Residency‐trained emergency physicians scored much higher than non‐physicians. That is, subjects who have had exposure to disaster training in residency scored better than non‐physicians. This difference was not affected by geographic location or age. This is similar to previous research comparing VR to live simulation. It is consistent with others' findings that 360 VR can effectively differentiate learners based on training level. 7 , 8 , 9 , 21
Post‐survey Likert scale scores showed high acceptance of 360 VR as a training modality and viewed it as engaging and enjoyable. Overall subjects had overwhelmingly positive interactions with VR, and were enthusiastic for it to be used in further VR learning. This was true across all age groups and is consistent with other studies. 30 , 31 , 32 This acceptance, coupled with the previously mentioned ease of distribution, makes 360 VR a target for additional experiences to assess preparedness for disasters and other areas of medicine as well.
It is not overly complicated to design this method of disaster readiness assessment. The prosumer camera that captures 360 video is simple to use and can be operated by educators with little filmmaking knowledge. Editing and programming is less challenging for 360 VR than other forms of virtual reality such as computer‐generated imagery. The team was able to produce the entire project for $7000 using funds from a small innovation grant. When comparing this cost to a disaster drill designed for a large scope and scale, this required fewer human resources, equipment, and time.

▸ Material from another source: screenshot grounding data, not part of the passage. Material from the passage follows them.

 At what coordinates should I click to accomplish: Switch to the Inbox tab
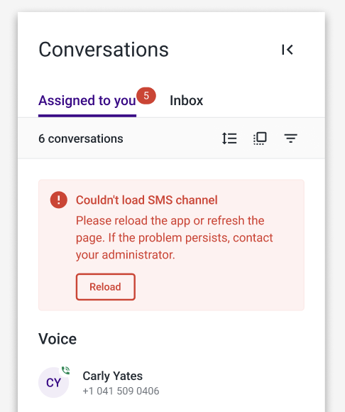pos(187,100)
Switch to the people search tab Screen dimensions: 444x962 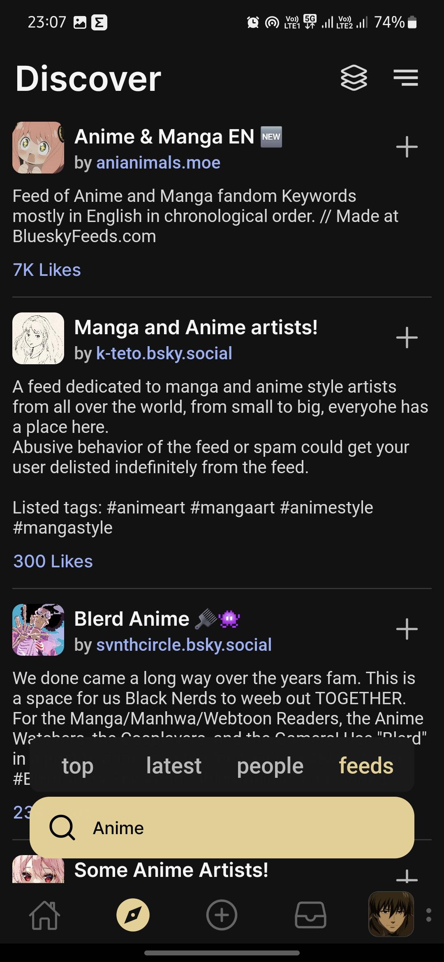[x=270, y=766]
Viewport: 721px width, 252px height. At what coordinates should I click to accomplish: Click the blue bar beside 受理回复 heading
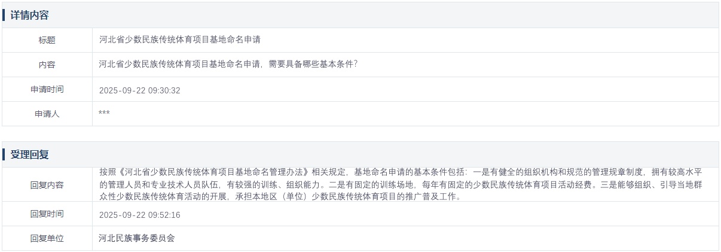coord(4,154)
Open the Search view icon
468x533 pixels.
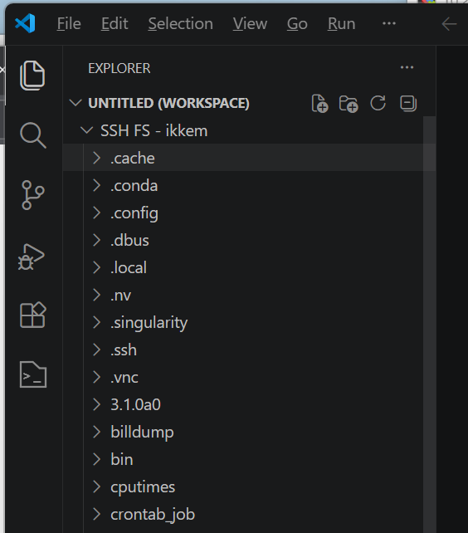pos(33,135)
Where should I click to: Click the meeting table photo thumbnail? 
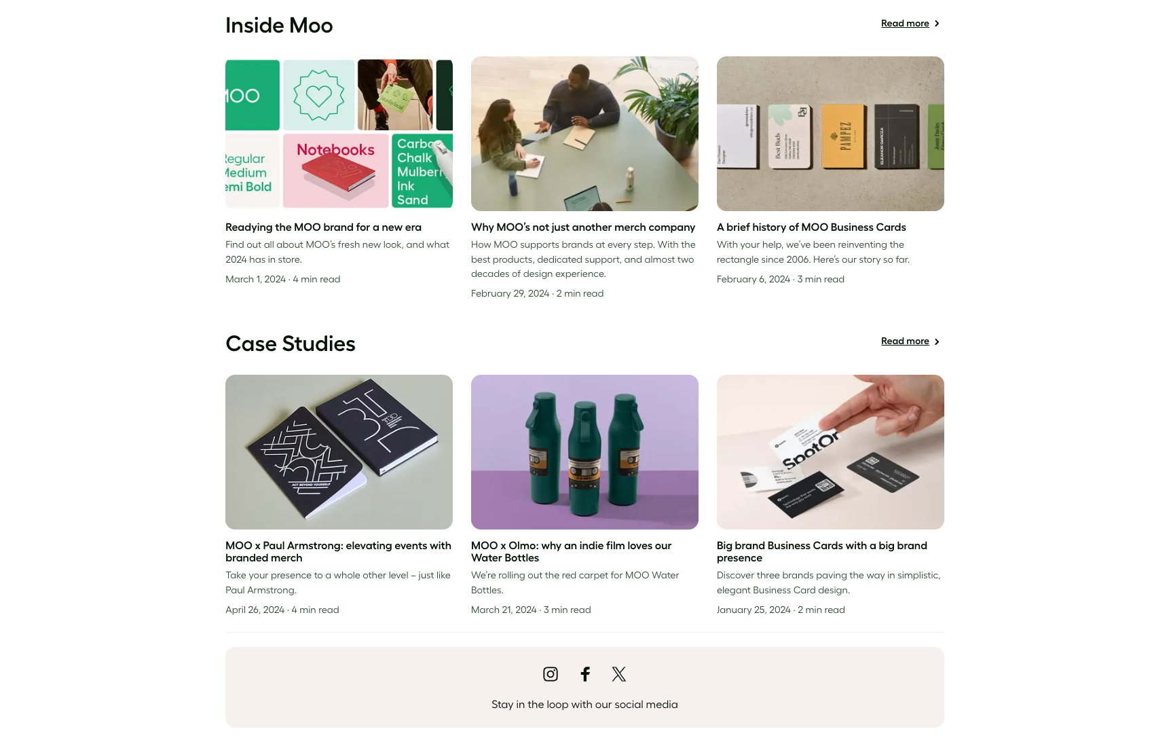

Additionally, once a scenario has been created, it can be reused in perpetuity by infinite users in many locations.
6. CONCLUSION
Our study results suggest that 360 VR can be used as a means of assessing readiness for adolescent MCIs and other medical procedures and pathways. With an increasing focus on virtual options as a means to decrease physical contact and individualize education, VR offers an increased level of interaction that can be distributed widely, without barriers. Future studies should collect more specific demographic data and be powered to better delineate differences between groups of subjects. Modules dedicated to inculcating knowledge and skills also may be viable. With more refined measurements, the scope of 360 VR as a training and education tool can be further defined and applied.
CONFLICTS OF INTEREST
The authors declare no conflicts of interest.
AUTHOR CONTRIBUTION
JL takes the final responsibility of the article.
Biography
Jason Lowe, DO, is Clinical Assistant Professor of Emergency Medicine and Clinical Assistant Professor of Pediatrics at Stanford University.

Lowe J, Peng C, Winstead‐Derlega C, Curtis H. 360 virtual reality pediatric mass casualty incident: A cross sectional observational study of triage and out‐of‐hospital intervention accuracy at a national conference. JACEP Open. 2020;1:974–980. 10.1002/emp2.12214
Funding and support: Funding provided by EdTech Innovations Mini‐Grant 2018, Stanford Medical School, and equipment from Stanford EdTech group, Stanford School of Medicine.
Supervising Editor: Theodore J. Gaeta, DO, MPH.